Master Chi, I’ve been running a self-media side hustle for about a month now. The problem I keep running into is this: I need to write articles and post regularly, but I feel like my insight isn’t sharp enough — and sometimes negative emotions creep in. Sometimes I feel like I can’t write anything at all. And when I do manage to write something, it doesn’t feel good enough. How do I solve this?

Master Chi’s Response

When people first start out in self-media, it’s almost inevitable to run into negative emotions or feel like your insight isn’t there.

Sometimes inspiration strikes, you pick up your phone, and once you start writing, you can’t stop. That’s great, of course. But what happens when inspiration doesn’t come?

A lot of people set goals like writing 1,000 words a day, only to find they can’t sustain it for more than a few days. They give up.

So when it comes to writing, you need a boundary.

Without boundaries, without direction, you end up thinking aimlessly — and nothing gets written.

My advice for beginners: start with your niche. If your content is about writing, for example, go online and search. Look on Zhihu (China’s leading Q&A platform) for questions about writing.

Collect those topics, then work through them one by one.

The insight you’ve already accumulated through life — things you’ve noticed without realizing it — will naturally start to surface. And as it does, your negative emotions will quietly fade.

Whatever the situation, take action first. Think about it from the worst-case angle: if you can’t write well, can you really write badly? Bad writing is the foundation of good writing.

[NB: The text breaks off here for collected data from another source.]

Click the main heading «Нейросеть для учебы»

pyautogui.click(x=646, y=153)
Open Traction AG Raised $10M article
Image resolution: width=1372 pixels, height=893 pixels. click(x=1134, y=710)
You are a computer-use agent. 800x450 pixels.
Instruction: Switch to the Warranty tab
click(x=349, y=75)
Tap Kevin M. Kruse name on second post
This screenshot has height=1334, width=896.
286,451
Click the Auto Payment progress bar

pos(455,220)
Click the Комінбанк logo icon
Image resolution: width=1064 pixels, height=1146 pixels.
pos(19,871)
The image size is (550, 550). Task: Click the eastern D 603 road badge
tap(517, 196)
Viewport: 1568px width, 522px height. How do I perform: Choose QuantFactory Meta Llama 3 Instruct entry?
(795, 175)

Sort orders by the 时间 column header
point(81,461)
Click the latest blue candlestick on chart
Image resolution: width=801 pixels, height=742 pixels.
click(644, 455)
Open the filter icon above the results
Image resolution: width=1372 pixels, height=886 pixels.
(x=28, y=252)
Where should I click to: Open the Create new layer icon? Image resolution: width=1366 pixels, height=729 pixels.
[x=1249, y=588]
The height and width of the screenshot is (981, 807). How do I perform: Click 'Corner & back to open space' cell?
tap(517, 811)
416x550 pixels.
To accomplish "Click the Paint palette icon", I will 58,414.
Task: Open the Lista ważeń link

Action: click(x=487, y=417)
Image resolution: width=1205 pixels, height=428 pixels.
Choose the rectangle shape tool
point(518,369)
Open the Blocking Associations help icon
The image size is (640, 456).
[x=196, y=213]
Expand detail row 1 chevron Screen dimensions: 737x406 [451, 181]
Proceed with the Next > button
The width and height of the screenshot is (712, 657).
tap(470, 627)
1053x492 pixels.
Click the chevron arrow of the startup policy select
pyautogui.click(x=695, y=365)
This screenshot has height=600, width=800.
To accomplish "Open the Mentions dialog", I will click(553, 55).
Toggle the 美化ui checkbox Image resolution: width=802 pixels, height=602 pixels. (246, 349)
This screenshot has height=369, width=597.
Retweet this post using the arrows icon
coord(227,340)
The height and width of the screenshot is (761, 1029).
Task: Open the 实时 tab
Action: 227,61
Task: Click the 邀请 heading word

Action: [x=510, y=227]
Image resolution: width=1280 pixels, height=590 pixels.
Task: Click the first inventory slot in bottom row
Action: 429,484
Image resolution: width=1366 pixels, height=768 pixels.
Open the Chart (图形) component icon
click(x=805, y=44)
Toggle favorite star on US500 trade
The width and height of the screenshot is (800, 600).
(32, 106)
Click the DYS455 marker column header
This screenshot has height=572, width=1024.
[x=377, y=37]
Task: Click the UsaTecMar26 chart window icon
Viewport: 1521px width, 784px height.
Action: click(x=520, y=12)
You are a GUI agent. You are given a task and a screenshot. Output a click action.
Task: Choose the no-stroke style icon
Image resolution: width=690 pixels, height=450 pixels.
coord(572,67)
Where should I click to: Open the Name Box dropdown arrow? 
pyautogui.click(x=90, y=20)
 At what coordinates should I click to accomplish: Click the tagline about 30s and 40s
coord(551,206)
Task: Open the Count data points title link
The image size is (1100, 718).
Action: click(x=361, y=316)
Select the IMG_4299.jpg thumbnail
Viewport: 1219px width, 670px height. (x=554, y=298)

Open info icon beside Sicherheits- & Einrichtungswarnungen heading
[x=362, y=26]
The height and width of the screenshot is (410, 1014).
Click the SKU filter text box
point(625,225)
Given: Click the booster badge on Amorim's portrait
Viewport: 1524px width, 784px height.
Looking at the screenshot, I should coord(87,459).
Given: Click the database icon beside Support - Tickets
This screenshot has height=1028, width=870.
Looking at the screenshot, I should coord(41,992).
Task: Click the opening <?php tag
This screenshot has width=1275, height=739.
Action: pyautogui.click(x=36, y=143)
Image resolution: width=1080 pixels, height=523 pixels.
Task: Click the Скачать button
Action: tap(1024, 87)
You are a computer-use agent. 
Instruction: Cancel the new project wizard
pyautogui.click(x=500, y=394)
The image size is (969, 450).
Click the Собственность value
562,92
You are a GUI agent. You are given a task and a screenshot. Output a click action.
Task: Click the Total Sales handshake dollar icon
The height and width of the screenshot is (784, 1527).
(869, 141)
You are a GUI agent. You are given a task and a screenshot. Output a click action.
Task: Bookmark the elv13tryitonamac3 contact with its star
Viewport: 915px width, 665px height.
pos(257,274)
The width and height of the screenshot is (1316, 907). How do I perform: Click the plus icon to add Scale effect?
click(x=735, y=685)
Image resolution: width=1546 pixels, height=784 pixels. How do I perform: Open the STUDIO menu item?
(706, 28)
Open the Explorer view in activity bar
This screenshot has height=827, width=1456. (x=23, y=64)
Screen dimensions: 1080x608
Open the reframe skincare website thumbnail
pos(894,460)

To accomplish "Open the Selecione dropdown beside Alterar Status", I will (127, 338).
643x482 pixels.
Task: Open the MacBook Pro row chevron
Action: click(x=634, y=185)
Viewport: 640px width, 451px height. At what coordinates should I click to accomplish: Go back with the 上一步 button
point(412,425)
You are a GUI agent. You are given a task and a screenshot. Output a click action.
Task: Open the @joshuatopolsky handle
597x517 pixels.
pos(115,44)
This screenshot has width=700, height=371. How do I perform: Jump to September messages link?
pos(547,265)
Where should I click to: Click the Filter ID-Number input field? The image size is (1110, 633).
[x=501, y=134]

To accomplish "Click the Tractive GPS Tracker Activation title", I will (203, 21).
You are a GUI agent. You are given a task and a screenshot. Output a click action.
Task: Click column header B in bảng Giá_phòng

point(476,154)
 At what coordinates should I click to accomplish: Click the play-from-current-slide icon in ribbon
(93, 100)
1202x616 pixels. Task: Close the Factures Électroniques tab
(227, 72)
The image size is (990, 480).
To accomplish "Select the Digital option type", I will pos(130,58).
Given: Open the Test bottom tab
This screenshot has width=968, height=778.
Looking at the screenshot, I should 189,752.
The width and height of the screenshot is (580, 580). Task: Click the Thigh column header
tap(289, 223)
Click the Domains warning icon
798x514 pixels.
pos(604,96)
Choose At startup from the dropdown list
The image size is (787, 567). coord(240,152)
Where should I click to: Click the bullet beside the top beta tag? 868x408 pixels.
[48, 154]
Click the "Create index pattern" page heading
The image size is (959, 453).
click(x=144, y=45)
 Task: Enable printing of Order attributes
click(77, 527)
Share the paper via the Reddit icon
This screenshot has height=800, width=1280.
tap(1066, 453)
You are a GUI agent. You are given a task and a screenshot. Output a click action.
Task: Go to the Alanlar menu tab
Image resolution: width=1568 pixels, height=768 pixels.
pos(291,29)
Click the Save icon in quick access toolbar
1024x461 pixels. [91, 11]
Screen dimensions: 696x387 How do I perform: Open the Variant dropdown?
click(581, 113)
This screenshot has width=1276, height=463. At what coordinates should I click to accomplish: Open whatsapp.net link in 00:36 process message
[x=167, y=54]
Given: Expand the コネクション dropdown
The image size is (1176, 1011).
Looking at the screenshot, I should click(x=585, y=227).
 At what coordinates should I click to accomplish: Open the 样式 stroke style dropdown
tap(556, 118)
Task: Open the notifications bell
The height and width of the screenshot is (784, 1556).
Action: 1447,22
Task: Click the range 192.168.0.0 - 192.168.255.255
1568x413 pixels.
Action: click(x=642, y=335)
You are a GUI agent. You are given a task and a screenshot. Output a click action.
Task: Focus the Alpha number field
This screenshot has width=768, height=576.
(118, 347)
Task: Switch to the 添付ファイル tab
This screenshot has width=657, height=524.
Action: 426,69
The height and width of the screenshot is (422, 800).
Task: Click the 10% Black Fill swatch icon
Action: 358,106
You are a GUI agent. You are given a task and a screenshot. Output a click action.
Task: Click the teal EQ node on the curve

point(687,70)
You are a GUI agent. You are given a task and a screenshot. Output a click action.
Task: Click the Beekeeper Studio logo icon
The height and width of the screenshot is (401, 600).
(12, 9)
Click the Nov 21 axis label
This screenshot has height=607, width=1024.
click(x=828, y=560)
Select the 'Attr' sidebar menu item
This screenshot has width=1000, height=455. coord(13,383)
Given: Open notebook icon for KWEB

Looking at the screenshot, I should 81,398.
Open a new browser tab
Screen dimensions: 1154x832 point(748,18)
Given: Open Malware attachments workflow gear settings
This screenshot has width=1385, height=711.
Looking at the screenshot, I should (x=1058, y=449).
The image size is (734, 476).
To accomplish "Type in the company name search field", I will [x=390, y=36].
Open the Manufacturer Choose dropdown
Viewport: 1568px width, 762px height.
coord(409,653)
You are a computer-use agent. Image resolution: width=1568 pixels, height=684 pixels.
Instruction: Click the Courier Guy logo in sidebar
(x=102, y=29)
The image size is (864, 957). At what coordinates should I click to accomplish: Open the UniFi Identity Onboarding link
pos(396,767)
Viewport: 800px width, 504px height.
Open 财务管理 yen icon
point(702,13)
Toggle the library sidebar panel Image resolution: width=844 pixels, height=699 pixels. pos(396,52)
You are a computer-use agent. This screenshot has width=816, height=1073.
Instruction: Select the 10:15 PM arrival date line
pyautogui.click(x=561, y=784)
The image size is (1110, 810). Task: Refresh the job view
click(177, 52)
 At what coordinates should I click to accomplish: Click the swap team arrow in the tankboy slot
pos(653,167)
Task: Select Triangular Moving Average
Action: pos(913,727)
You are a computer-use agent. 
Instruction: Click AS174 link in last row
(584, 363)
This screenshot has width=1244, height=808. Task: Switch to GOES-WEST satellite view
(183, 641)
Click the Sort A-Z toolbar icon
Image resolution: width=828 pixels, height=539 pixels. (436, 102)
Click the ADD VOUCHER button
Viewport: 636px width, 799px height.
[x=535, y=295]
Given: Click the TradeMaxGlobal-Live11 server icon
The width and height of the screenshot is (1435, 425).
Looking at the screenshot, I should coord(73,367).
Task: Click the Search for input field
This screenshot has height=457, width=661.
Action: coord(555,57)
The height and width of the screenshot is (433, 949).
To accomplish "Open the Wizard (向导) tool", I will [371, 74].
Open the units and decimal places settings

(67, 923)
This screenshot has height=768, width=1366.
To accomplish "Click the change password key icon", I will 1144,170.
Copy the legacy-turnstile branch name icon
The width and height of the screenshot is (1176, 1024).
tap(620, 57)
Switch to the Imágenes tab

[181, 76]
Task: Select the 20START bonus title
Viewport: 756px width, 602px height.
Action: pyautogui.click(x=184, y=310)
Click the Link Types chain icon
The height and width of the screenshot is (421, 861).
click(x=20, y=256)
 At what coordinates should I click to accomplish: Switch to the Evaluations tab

As you write, engage with people. Post your content and pay attention to what generates interaction — those responses build on what you’ve started, and gradually your voice takes shape.

So don’t expect what you write to be perfect right away.

First, complete. Then refine — step by step.

Your content also needs a theme. Finding a clear theme helps your writing get discovered by the right people.

We can never have everything perfectly prepared before we begin. Start writing anyway.